Selection:
Done (not sure why I thought that had to be a floating point number, being the base...).

> 
> I don't really like the gotos in the freshness calculation. Maybe move that
> calculation to a separate function so you can just return rather than goto?

Done.

> Actually, several of the calculations (this, get_cacheability, etc) might make
> sense as virtual methods, so that cache subclasses could implement extensions
> or override the default freshness behavior, etc.

Mmm, what alternative behaviors do you have in mind?

> 
> +       } else {
> +               /* Mmmm, can this happen? */
> +               entry->date = time (NULL);
> +       }
> 
> Yes, servers are allowed to return responses without Date headers if they don't
> have a clock. (Eg, embedded devices.)

OK. Is time (NULL) a reasonable "gee, I have no idea" default?

> 
> +static void
> +msg_got_chunk_cb (SoupMessage *msg, SoupBuffer *chunk, SoupCacheEntry *entry)
> 
> +       if (!chunk->data || !chunk->length) return;
> 
> That can't happen. Either remove it or turn it into a g_return_if_fail.

Done (it's a g_return_if_fail now).

> 
> I'm not sure I like the open-and-close-on-every-chunk thing. Couldn't it just
> keep an fd open while the request was running?

Done.

> Also, currently you're not
> persisting the SoupCacheEntry data, so the cached data is only good for the
> current session.

Right, I mentioned that already too. I think I prefer to add this later when this code is working correctly. We just need to dump the hash table to disk somehow and read it on initialization, I don't think it will be hugely complicated.

> 
> You don't really need to use gio if you don't want to; we're only going to
> support keeping the cache on local disk anyway.

Mmm, it's not that bad? :)

> 
> It looks like currently if you send two requests for the same resource, the
> second request could end up using the cache entry from the first before the
> first response was actually fully processed? Or if you made two requests from
> different processes (or even different sessions in the same process), they
> could both end up taking turns appending the same data to the same cache file,
> and end up with garbage.

OK, I think I have covered the first (I set a 'dirty' bit on the entry while it's being created, and don't create more with the same key in that case). Not sure about the second case, probably needs something similar on disk? We don't really cover those cases now anyway.

Data segment:
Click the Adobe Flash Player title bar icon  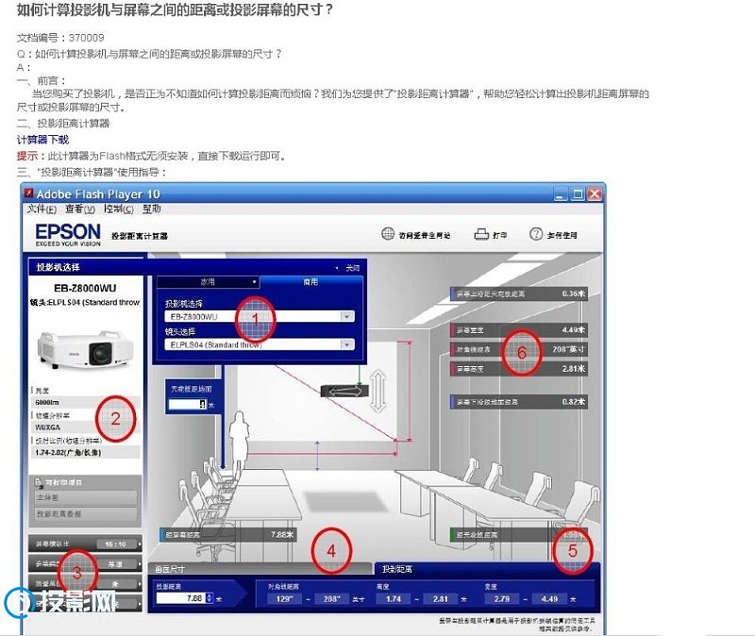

What is needed: In the code review thread, why might a server return a response without a Date header?

Task response: The server may have no clock, as with embedded devices.